Can’t they both lose?

In her campaign to unseat Texas Gov. Rick Perry, who sent an innocent man to his death (and is still trying to cover it up), who suggested that Texas might secede from the Union, and who gets his political support from “evangelicals, social conservatives and members of anti-tax groups,”  Kay Bailey Hutchison has attracted the support of Dick Cheney,  Karl Rove, Karen Hughes,  and Dick Armey.

Author: Mark Kleiman

Professor of Public Policy at the NYU Marron Institute for Urban Management and editor of the Journal of Drug Policy Analysis.
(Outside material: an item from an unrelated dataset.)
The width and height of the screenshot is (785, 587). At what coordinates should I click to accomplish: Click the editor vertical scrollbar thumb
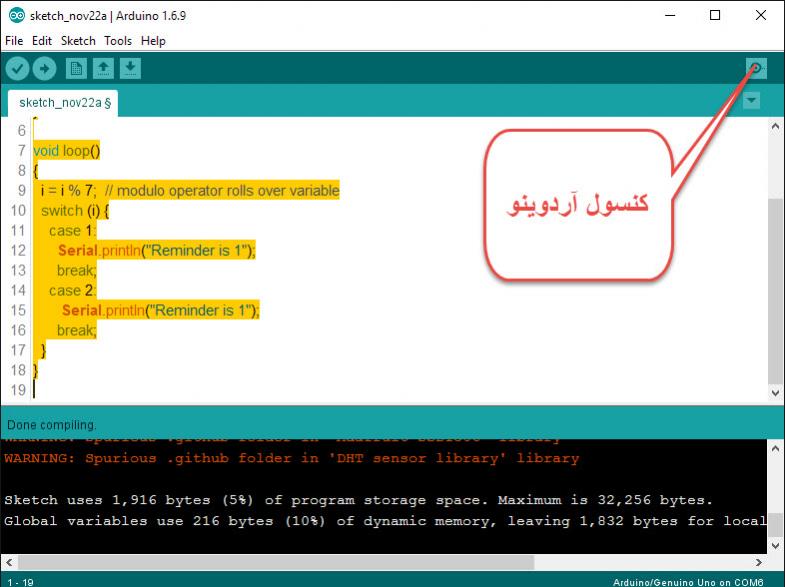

Teaches about the methods of policy analysis about drug abuse control and crime control policy, working out the implications of two principles: that swift and certain sanctions don't have to be severe to be effective, and that well-designed threats usually don't have to be carried out. Books: Drugs and Drug Policy: What Everyone Needs to Know (with Jonathan Caulkins and Angela Hawken) When Brute Force Fails: How to Have Less Crime and Less Punishment (Princeton, 2009; named one of the "books of the year" by The Economist Against Excess: Drug Policy for Results (Basic, 1993) Marijuana: Costs of Abuse, Costs of Control (Greenwood, 1989) UCLA Homepage Curriculum Vitae Contact: Markarkleiman-at-gmail.com

19 thoughts on “Can’t they both lose?”

  1. I think Hutchison is welcoming the support of Cheney and Armey so that she can siphon off Perry's far-right supporters. What I don't get is Rove. Who does he bring to the polling booth?

  2. I get ragged on it by a friend who spend part of his childhood in Texas, but F*ck Texas! Just when you think that Texas can't be more loathesome, it reached deep down inside and pull up new depths.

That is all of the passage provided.